We climbed the fence and approached the tank on our wobbly sea legs, each of us commenting on how it felt like the earth was moving beneath us. As we got closer, our eyes scanned the vehicle, looking for any outward sign of why it had earned a ticket to go home. Unlike most of the other vehicles, it was definitely not a victim of a mine. We examined it like the crime scene that it was, looking for clues.

But the tank appeared to be fine; its suspension and track were intact. “Maybe it’s just a mechanical problem that couldn’t be fixed here,” I suggested.

As we got closer, Embesi said, “Keep an eye open for anything we can salvage.” His motives were totally different than ours: We wanted to know the past, and he was thinking of the future.

Embesi’s experienced eye spotted it first. On the far side of the turret was a small hole, about half an inch in diameter, surrounded by burn marks, as if someone had tried to use a blowtorch to cut a hole through the metal. We all recognized the hole as that made by a shaped charge. Tanks fired a similar—albeit larger—projectile that left the same type of marks. What astonished us most was the angle at which it struck the tank’s turret wall. We guessed it to be about 75 degrees off perpendicular. At such an oblique angle, it should have ricocheted.

“That’s an RPG hole,” Embesi said. An RPG-7, or rocket-propelled grenade, was the enemy’s equivalent of our bazooka—except that it penetrated ten times better. When striking a target with a contoured surface it seldom ricocheted—something a bazooka would do, all too frequently.

This little hole didn’t look all that menacing and was far smaller than the hole that one of our HEAT (high explosive anti-tank) rounds would make. Apparently its glancing blow had managed to penetrate through four inches of solid steel.
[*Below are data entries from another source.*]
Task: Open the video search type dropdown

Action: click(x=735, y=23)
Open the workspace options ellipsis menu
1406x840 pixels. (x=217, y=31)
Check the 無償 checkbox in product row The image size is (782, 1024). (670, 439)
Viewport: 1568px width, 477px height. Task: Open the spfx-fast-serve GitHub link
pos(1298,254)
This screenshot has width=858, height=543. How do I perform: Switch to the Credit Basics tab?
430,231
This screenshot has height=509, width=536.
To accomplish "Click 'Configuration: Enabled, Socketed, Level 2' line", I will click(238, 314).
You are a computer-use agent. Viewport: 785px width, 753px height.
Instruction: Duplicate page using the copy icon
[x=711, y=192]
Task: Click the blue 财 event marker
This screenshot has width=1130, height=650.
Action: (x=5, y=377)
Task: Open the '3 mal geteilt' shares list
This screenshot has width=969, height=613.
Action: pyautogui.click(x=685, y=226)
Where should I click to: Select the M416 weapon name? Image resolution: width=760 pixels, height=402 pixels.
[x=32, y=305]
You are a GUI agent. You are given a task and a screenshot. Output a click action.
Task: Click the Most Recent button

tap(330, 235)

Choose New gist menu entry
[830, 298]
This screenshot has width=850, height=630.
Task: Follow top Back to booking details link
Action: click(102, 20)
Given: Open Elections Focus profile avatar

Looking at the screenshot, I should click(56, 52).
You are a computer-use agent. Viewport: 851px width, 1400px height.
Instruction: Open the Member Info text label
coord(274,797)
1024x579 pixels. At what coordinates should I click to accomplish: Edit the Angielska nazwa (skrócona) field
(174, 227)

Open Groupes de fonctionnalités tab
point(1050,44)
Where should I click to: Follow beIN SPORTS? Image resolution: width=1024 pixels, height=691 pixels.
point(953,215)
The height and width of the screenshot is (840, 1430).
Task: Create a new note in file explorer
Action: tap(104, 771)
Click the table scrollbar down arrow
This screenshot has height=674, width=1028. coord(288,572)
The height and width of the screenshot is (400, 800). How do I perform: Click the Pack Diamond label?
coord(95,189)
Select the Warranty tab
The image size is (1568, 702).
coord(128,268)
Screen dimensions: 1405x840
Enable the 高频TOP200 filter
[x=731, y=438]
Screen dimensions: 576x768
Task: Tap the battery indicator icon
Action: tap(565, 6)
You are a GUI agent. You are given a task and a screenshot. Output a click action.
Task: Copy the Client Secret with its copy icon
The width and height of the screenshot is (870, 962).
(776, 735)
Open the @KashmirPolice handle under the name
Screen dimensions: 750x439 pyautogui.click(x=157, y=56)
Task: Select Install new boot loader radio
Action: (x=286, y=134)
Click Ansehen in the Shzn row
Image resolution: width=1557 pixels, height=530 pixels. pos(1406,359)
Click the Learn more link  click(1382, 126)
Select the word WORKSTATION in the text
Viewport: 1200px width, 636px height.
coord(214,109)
So this is what an RPG does? I wondered. While stationed in California we had all heard about RPGs from returning veterans, who talked about them only with the utmost respect. We had all heard stories of just how effective their shaped-charge warheads were against even the thickest areas on a tank. Now I was witnessing their capability first hand.

“Find me a piece of wire so I can check this out,” said Embesi.

The driver and I scoured the ground, looking for a piece of wirefor what, we had no idea. Finally the driver discovered a one-foot-long piece. Embesi straightened it out, inserted it into the little hole, and then pushed it all the way in. It met no resistance, confirming that the RPG had penetrated the turret wall.

It wasn’t hard to imagine the rest of the scenario. Without looking, we could visualize what lay on the other side of Embesi’s wire. Inside the turret, where the hole came in, was the ready rack—where the first and most accessible rounds of main gun ammunition were stored.